── Data ──

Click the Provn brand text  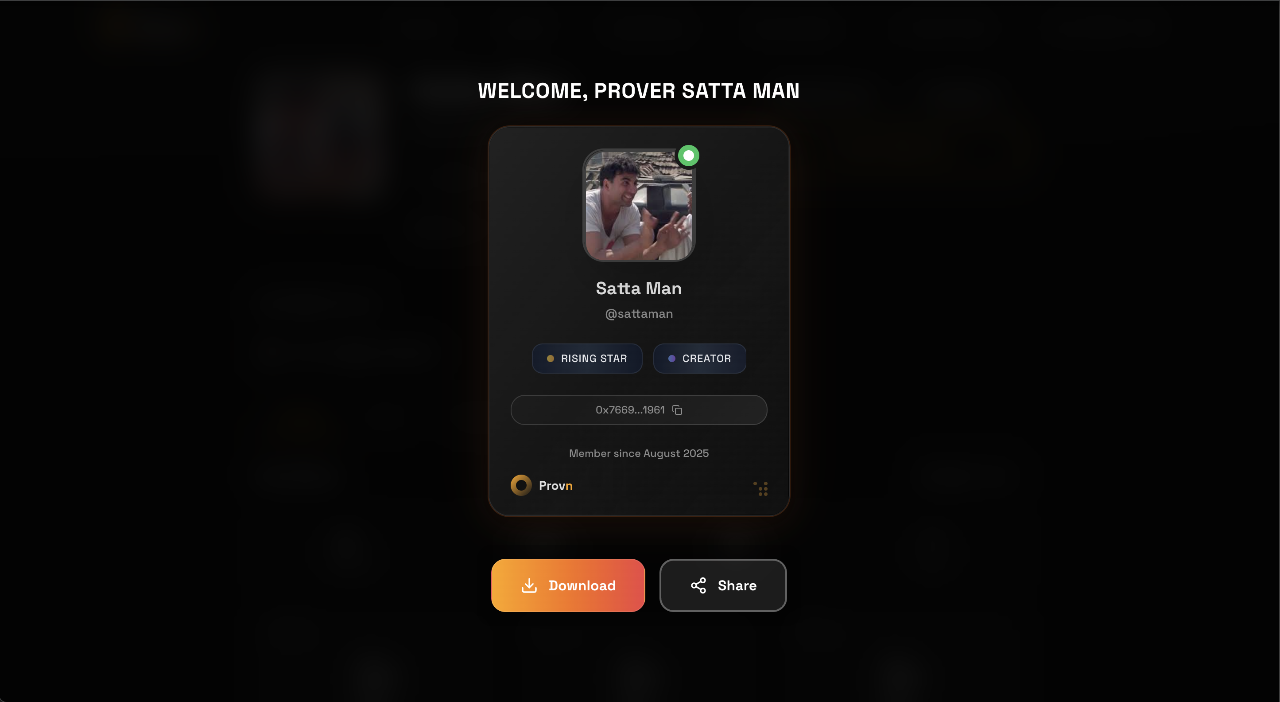point(556,486)
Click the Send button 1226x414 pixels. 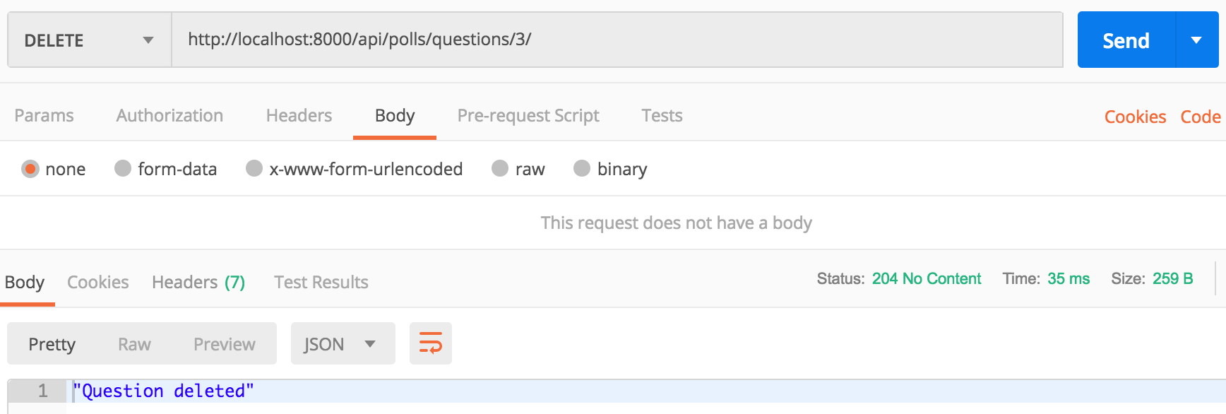coord(1126,40)
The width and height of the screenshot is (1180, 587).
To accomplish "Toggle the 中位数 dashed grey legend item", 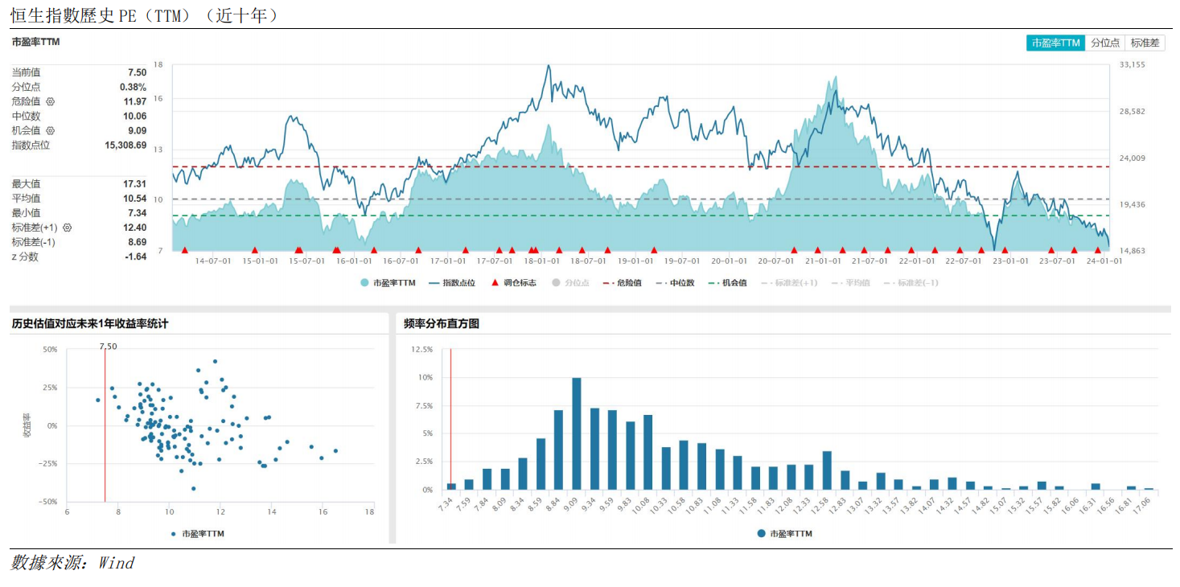I will tap(675, 283).
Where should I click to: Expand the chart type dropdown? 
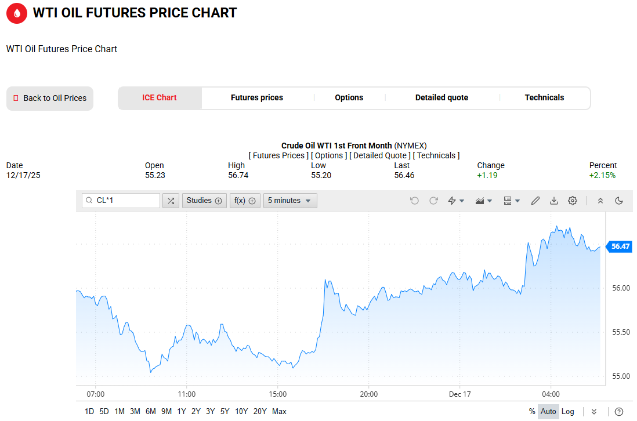tap(484, 201)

───

Your task is to reproduce exactly the lines from the one with "Where should I" to the end of the material, both included, with the pictures left out.

● **Response to the task**
Where should I click to: Expand the chart type dropdown? 
tap(484, 201)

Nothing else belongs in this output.